Really tough this week. Mum is crying an awful lot. All required needs are met and due to communication I cant fathom anything else. Have been in and out of the bedroom all evening.....ignoring in some cases and feel so guilty but I dont know what else to do. Most nights Mum sleeps from bedtime til morn. I have a pager buzzer which comes to bed with me. This week is the only time it's been used. I've been loving caring then harsh and tough. Nothing works. I know Mum would not do this to me. Helpless xx
Helpless...: Really tough this week. Mum is... - PSP Association
Helpless...
Hi Eurolynch;
If I recall, your mum has CBD. Many cbd patients have an "emotional lability" component to the disease that isn't so much a part of PSP. She may not be able to control the tears, or even know that she's crying or why she's crying!
If she is having difficulty with communication too, it might be frustration or depression. Is she taking an anti -depressant?
It's very painful to not know just what is going on, isn't it?
Hugs for strength ❤️
Anne G.
Anne, That was VERY helpful to me. Soon after Jeff had his PEG installed, back at home. His caretaker told me that Jeff had been crying most of the night. When Carlos (the caretaker) asked Jeff why the tears. Jeff replied that his PEG/stomach was hurting him.

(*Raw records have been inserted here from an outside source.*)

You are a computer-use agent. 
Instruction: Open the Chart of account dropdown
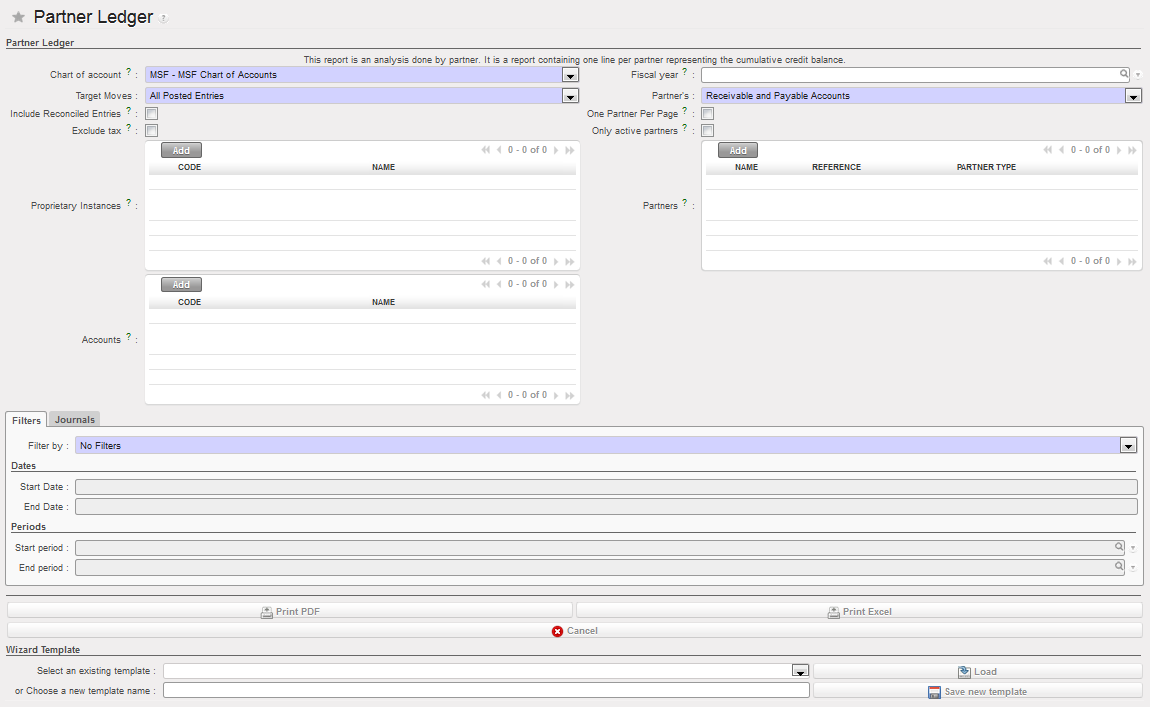point(570,75)
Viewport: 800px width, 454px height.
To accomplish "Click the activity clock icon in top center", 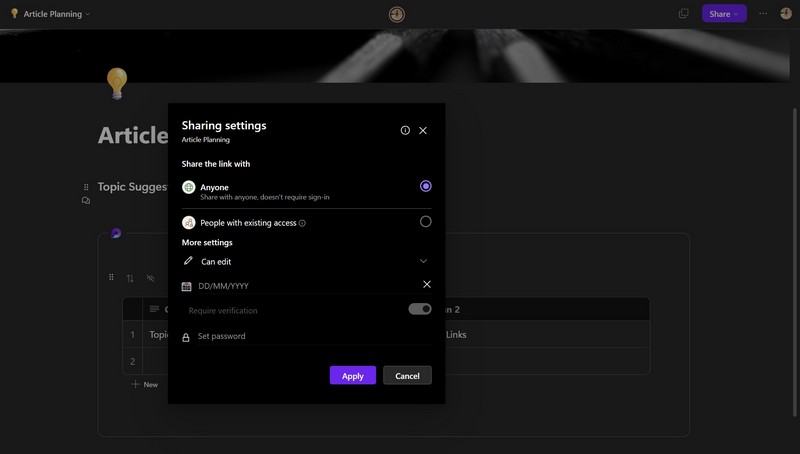I will 397,14.
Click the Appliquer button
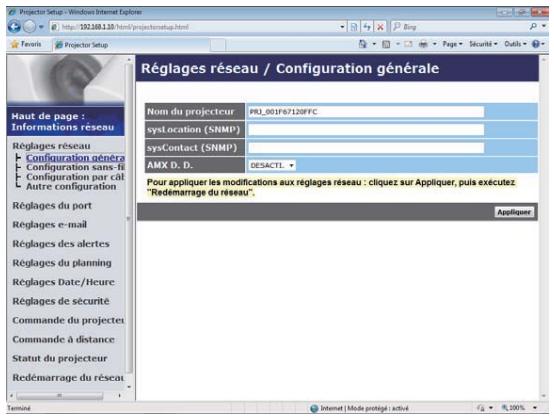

Jeff had not complained to me. I asked Jeff if he had been crying over the pain of his PEG. He replied YES. I have always wondered if it was the PEG or coming to grips with the terminal illness of PSP. UCLA had said it was too soon to give a definitive Dx but thought it was either MSA or PSP. His Kaiser Neuro later gave PSP, showing me the DAT scan.
With so much overlapping of the brain diseases I now wonder if it was an emotional component,not the PEG or mortality. Water under the bridge, and I guess I need to accept Jeff's answer. Your response gave me food for thought.
I'm glad my son is not here suffering, but I MISS HIM.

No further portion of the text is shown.